UPDATE: As expected, the three judges who heard arguments in the lawsuit denied the request for an injunction to delay the election and dissolved the temporary restraining order. Click here to read the order.
Elections officials in Monterey County have been given the go-ahead to proceed with the June 22 special election in the 15th Senate District, County Registrar of Voters Linda Tulett said today.
Monterey County, one of five counties in the 15th Senate District, is one of several counties in the state where voting changes, including special election dates and processes, must be approved by the U.S. Department of Justice under the federal Voting Rights Act.
A federal judge had ordered county officials to put the election temporarily on hold in response to a lawsuit seeking to delay the election until clearance had been issued. As of yesterday, the Justice Department had approved all changes submitted by the county, including the election date and process for sending absentee ballots.
Now that the changes have been approved, the restraining order is expected to be lifted today, Tulett said.
Tulett said the Justice Department still reserves the right to reexamine any requests it has already approved if more information is released or if an objection to the approvals is filed.
"The door is still open for something (to stop the election), but will that happen? I don't know," she said. "At this point we need to proceed."
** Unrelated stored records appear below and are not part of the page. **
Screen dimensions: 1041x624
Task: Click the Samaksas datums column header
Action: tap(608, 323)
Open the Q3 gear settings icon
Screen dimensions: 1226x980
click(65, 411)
The lawsuit was an attempt by Democrats to get the special election consolidated with the November general election, when they believe a higher turnout would boost the party's chances of picking up the seat vacated by Republican Abel Maldonado's lieutenant governor confirmation.
Joaquin Avila, the attorney who filed the suit, said in a message that his clients would ask the Justice Department to reexamine some of its decisions in hopes of getting an objection to delay the election.